展覧会図録から要点を抜き出せば、このキーワードの成り立ちはざっと以下の通りだ。まず15世紀末に、ギリシャ語起源のコスモグラフィアという言葉が生まれた。それは「天とのかかわりにおいて地球を見るもの」、垂直的眼差しとかかわるものであったが、地図と混同されてしまい、やがて歴史に埋もれてしまった。美術との接点を持つこともなかった。
一方、16世紀末のオランダではLandscharp(英語ではLandscape、風景)という言葉が誕生した。こちらはもともと風景画を指していた。直立した人間が水平的眼差しで描いた絵画がその典型であり、こうした絵画が定着した後に「風景」という概念が生まれたと、図録は説明している。つまり画家が生み出した眼差しが人々の空間の見方を規定した。
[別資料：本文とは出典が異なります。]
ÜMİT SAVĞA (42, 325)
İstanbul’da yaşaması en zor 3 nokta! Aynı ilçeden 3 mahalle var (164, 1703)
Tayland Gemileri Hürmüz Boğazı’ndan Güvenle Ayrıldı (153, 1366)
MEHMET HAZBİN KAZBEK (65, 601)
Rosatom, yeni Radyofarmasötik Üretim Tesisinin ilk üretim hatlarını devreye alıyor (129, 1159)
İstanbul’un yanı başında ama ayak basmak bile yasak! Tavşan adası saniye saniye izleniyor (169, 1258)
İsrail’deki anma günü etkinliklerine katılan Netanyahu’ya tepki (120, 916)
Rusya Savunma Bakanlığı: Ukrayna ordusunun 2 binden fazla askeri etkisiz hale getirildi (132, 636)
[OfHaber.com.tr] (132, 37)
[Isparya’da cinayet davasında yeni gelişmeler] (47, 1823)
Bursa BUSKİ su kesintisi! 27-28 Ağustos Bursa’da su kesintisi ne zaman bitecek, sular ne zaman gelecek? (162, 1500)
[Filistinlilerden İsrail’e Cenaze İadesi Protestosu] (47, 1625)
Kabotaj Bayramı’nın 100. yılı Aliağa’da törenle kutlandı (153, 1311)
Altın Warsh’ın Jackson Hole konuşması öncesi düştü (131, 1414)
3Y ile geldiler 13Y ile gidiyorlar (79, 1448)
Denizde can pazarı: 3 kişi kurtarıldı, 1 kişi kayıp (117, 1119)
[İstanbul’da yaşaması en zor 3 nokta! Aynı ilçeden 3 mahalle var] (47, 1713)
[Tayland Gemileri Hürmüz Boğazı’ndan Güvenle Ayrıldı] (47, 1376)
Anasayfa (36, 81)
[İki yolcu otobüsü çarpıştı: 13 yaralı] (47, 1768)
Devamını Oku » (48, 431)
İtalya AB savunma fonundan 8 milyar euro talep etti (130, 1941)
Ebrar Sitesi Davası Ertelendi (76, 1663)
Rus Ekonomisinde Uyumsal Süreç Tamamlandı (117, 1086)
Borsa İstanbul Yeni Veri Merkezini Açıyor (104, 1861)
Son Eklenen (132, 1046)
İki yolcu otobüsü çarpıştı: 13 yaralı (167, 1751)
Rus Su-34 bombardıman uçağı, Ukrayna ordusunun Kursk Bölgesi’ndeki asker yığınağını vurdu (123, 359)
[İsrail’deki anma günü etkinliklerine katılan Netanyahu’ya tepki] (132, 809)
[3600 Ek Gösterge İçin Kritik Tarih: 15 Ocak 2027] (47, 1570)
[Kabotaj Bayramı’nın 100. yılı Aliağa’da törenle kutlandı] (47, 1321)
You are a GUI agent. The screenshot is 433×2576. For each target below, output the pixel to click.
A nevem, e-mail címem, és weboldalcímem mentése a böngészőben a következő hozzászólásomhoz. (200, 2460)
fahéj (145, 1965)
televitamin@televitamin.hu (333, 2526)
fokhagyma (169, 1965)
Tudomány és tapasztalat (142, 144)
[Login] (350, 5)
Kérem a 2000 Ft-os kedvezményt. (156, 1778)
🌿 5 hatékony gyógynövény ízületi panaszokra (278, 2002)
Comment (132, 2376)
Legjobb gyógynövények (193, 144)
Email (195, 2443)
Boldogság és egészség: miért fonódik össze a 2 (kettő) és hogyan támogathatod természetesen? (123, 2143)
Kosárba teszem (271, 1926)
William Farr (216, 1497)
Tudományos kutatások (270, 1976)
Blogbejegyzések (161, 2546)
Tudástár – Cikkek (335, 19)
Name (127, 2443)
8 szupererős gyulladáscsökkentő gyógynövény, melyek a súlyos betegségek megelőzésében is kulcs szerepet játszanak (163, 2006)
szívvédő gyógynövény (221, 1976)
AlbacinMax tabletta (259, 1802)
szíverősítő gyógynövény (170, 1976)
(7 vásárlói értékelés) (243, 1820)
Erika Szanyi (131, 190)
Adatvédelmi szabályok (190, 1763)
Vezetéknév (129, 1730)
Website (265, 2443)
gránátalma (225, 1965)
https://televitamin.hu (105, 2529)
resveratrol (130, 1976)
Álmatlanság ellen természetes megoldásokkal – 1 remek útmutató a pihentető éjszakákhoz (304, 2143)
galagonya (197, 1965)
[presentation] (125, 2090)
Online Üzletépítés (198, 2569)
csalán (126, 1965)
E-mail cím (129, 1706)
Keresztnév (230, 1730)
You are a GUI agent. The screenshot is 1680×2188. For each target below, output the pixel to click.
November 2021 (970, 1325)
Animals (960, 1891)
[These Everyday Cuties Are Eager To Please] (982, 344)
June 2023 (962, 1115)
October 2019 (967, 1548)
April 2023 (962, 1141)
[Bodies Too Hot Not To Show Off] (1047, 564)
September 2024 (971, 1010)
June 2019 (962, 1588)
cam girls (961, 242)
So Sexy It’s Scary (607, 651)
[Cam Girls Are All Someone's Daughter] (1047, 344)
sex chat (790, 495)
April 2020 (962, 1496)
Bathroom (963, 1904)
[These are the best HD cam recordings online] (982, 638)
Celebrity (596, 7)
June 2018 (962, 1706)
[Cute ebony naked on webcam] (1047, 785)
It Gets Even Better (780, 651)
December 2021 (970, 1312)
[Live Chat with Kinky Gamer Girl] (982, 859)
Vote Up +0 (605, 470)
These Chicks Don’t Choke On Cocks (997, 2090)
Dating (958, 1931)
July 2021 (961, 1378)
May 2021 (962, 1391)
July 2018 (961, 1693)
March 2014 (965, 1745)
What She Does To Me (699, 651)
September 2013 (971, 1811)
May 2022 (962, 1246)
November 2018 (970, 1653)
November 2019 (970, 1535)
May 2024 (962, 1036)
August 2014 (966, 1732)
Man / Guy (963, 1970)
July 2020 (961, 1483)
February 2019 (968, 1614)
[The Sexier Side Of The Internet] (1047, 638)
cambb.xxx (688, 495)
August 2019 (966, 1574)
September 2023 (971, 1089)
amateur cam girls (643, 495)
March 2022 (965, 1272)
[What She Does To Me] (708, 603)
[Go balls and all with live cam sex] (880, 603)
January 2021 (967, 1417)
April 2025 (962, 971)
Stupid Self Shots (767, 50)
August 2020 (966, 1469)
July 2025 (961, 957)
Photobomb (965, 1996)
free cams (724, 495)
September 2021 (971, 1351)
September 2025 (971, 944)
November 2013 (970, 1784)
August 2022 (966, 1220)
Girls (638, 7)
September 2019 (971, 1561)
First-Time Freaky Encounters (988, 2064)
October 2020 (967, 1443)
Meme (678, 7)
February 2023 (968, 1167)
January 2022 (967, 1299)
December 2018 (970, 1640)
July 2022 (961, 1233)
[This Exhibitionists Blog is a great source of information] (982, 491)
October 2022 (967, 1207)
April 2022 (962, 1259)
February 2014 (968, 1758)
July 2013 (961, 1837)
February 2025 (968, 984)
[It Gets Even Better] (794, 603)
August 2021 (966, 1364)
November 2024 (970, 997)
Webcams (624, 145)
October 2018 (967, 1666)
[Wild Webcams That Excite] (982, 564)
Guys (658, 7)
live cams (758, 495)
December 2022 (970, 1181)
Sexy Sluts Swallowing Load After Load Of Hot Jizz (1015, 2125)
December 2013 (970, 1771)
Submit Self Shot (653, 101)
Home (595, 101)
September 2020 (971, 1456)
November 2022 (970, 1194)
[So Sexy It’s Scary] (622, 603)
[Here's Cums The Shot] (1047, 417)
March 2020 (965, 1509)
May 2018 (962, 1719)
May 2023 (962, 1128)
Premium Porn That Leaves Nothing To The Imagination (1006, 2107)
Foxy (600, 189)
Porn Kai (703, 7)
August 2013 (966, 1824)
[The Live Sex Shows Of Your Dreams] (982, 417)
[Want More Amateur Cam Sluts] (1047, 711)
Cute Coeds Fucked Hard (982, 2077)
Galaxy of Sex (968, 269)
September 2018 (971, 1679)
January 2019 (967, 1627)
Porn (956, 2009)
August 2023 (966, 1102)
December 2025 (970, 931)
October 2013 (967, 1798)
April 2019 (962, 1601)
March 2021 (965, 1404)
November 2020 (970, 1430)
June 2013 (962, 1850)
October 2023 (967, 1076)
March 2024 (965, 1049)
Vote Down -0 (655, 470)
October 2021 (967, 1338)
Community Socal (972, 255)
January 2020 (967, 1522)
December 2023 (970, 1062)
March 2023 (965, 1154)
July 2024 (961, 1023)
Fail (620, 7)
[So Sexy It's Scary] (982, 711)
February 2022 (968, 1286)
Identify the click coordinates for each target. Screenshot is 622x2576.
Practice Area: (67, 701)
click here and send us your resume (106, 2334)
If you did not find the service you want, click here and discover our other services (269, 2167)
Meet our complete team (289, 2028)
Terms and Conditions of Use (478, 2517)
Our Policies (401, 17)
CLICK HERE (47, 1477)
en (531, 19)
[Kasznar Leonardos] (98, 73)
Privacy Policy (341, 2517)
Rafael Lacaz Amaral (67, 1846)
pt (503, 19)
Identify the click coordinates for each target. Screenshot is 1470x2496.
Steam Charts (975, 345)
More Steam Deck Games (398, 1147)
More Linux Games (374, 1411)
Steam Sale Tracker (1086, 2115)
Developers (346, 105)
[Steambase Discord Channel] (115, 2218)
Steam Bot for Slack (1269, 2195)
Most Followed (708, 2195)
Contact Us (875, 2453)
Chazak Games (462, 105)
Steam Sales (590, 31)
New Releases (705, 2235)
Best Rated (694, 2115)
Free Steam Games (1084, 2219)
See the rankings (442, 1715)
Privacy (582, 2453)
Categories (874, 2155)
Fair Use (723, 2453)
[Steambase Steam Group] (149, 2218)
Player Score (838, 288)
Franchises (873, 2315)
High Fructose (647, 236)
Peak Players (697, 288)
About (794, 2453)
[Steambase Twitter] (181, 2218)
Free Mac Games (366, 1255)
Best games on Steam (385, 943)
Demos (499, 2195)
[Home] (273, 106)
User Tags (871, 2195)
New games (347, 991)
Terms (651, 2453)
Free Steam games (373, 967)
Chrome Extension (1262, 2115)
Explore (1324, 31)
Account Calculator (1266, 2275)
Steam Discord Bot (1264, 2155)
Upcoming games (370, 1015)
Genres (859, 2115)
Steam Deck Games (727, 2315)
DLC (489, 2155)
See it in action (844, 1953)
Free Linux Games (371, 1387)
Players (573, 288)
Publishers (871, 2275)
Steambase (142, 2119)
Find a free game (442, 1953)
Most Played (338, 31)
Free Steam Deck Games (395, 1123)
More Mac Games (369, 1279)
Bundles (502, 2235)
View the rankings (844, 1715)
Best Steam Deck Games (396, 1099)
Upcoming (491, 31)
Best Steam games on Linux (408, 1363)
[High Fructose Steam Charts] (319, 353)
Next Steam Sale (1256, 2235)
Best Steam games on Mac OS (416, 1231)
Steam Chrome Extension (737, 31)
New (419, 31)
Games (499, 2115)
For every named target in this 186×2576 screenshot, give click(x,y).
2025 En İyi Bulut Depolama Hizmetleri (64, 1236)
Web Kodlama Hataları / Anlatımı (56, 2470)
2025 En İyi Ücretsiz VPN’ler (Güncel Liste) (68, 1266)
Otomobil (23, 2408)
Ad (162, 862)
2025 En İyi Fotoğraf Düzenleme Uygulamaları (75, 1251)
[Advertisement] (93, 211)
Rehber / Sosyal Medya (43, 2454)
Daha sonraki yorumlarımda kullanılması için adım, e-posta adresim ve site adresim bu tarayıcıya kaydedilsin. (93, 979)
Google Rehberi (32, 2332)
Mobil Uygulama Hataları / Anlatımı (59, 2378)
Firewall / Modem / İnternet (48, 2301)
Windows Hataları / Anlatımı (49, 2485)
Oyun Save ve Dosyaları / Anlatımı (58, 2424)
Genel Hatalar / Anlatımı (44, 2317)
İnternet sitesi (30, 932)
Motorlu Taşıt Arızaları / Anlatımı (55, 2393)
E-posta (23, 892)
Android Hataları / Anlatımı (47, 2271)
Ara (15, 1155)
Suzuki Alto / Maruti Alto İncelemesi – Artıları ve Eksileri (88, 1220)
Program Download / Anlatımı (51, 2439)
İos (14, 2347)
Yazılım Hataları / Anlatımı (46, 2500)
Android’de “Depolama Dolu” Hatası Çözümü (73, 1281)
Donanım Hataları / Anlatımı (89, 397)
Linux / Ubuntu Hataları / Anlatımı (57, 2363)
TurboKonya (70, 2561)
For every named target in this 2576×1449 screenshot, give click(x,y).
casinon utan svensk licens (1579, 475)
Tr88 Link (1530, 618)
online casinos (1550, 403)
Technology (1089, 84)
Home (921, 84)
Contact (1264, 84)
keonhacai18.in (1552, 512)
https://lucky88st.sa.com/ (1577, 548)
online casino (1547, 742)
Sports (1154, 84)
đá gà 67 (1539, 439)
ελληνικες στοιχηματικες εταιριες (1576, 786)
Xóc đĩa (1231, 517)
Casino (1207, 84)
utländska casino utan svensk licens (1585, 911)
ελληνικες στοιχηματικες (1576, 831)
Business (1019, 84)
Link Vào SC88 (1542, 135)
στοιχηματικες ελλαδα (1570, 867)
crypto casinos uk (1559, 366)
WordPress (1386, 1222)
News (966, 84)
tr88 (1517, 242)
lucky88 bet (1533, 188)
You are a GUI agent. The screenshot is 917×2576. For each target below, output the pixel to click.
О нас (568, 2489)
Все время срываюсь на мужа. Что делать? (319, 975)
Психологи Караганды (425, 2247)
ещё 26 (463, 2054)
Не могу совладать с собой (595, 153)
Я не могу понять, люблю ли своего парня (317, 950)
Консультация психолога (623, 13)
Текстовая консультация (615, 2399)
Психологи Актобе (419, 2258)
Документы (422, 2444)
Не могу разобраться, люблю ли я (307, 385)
ともに空間とかかわる概念でありながら、すっかり忘れられてしまったコスモグラフィアと、いまも市民権を得ている「風景」の運命は対照的である。ところが人間のものの見方は不変ではなかった。ヘリコプターや航空機、天体望遠鏡、人工衛星など科学技術の進歩とともに視線が変わった。そして水平的な眼差しと垂直的な眼差しが交差しつつ、新たなコスモグラフィア=天地両映像が生まれてきたというのが山本論文の主旨である。

「ウェザーリポート」展では、そうした趣旨に沿って69点が並んでいる。核といえるのはやはりロバート・スミッソンの映像作品「スパイラル・ジェッティ」(1970年、34分58秒)だろう。湖に築いた巨大な突堤をヘリコプターから撮影した同作品には地表へのベクトルがあるが、「水面に太陽を写し込むことによって『宇宙画』としてのコスモグラフィアを約五世紀ぶりに成立させている」(同論文)。同学芸員によると、日高理恵子の絵画「樹を見上げて」なども天と地の双方向を志向する作品だ。
そして展覧会場の最後で天井近くから床面に投影された千葉麻十佳「Melting Stone」にも、「スパイラル・ジェッティ」と同様のコンセプトを見出すことができる。太陽光で岩石を溶かす過程を撮影した、この作品は地下のマグマを暗示するとともに光という形で太陽を写し込み、天と地双方向のベクトルを持たせているからだ。コンセプトなしでも見たものを共有できるのならそれでよいのだが、個々のコンセプトを思わず聞きたくなる展覧会である。